> EXERCISE TEXT
○ ○ ○ ○ ○

5. Use challenges to drive innovation that solves problems

Open innovation can enable new solutions to important social, economic or environmental challenges, like increasing safety in the workplace or on our road networks.

To drive innovation through a challenge-led approach:

  • Governments and civil society should work together to highlight key social, economic and environmental challenges that might be addressed through innovative approaches
  • Funders should invest in programmes that will enable collaboration across the private sector, startups and researchers, to solve specific challenges through the better use of data
  • Funders should help innovators to scale and develop their solutions by supporting the creation of necessary data infrastructure that underpins these new products and services.

6. Regulation must adapt to new technologies and uses of data

As new technologies, like autonomous vehicles, are designed and deployed it is important that the necessary data is available to enable innovation, provide evidence of safety and inform public policy.

To help adapt regulation to new technologies and uses of data:

  • Existing regulation that applies to the engineering sectors will need to be extended or adapted to meet this changing environment by increasing access to data
  • The regulators themselves will also need to develop their own capacity to use data, their understanding of the role data plays in their sector, and their understanding of when, where and how to intervene in the sector.

7. Building data literacy and skills

Organisations need the capacity to make use of data and an understanding of how to share it safely. To achieve this, data literacy and skills will need to increase across the engineering professions and organisations, and a range of stakeholders will need to collaborate.

To help build data literacy and skills in the engineering sector:

  • Professional bodies and societies should ensure that their professional development and certification courses are building data skills
  • Universities and research organisations must ensure that they are teaching the necessary data skills required for the future of the profession
  • Private sector companies should design their internal skills and learning programmes to build an understanding of the value of data at all levels of their organisation.

8. Ensure data is used legally and ethically

Increasing volumes of data are being collected about homes, buildings, roads and transport networks, and employees in the workplace. This data must be used in ways that bring value for the public good, while minimising any harmful impacts that data use could bring.

○ ○ ○ ○ ○

> INFORMATION SUPPLIED
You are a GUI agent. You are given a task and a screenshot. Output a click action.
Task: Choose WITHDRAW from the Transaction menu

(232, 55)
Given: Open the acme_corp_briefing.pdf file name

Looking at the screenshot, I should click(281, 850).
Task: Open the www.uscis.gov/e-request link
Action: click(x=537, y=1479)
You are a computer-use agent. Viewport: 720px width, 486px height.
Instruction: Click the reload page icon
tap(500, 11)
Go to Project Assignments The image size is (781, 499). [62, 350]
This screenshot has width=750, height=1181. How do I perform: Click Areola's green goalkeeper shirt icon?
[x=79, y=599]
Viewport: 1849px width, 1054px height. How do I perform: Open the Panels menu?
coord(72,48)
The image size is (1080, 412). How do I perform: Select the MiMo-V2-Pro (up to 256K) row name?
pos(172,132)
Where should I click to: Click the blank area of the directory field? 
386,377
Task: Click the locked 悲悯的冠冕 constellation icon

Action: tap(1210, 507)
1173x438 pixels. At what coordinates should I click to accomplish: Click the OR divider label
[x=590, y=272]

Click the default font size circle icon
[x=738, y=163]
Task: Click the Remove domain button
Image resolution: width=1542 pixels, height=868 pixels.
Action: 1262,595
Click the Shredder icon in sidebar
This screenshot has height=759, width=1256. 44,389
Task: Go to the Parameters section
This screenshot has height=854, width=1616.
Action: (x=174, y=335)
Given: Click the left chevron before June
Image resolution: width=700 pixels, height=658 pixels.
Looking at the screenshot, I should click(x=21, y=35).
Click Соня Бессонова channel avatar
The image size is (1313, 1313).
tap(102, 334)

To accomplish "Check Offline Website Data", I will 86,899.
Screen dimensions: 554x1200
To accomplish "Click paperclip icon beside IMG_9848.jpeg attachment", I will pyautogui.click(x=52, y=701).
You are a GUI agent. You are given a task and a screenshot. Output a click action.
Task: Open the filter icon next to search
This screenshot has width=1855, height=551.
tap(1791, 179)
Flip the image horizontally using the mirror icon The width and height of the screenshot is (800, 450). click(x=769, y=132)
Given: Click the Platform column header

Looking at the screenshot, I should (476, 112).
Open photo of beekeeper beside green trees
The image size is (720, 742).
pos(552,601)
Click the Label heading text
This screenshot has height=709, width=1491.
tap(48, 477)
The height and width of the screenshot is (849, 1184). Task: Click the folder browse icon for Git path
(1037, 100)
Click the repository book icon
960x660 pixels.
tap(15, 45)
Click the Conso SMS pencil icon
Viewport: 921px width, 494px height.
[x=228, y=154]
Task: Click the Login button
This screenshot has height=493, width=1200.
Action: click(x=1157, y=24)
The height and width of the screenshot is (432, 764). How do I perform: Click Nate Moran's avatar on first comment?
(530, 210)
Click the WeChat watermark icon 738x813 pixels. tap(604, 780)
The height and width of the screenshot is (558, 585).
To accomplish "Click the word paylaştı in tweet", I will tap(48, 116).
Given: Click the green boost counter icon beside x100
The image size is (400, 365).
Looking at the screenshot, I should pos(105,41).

○ ○ ○ ○ ○

> TO DO
[1] Quote the passage of the engineering data recommendations between "To drive innovation through" and "products and services.", inclusive.
[2] Write the next part of the engineering data recommendations, following on from their final sentence.

> ANSWERS BY ITEM
[1]
To drive innovation through a challenge-led approach:

  • Governments and civil society should work together to highlight key social, economic and environmental challenges that might be addressed through innovative approaches
  • Funders should invest in programmes that will enable collaboration across the private sector, startups and researchers, to solve specific challenges through the better use of data
  • Funders should help innovators to scale and develop their solutions by supporting the creation of necessary data infrastructure that underpins these new products and services.

[2]
To ensure data is used legally and ethically:

  • Organisations must comply with relevant legislation
  • Organisations collecting personal data should be transparent about how it is being collected, used and shared. They should also engage with their workforce and communities to understand both their needs and their expectations about how data about them might be used
  • Professional bodies and individual organisations should develop and enforce codes of practice that will guide the ethical use of data, and ensure that the choices made about what data is collected and how it is used should not be unjust, discriminatory or deceptive.

9. Share knowledge and insight

Not every solution will work everywhere but, to achieve the greatest benefits to the public good, knowledge and insight should be shared within organisations, across the sector and internationally.

Countries differ in the state of their physical and data infrastructure, in their laws and regulations and in their attitudes to sharing and using data. But, by sharing experience and best practices, it will make it easier to tailor those insights to local contexts.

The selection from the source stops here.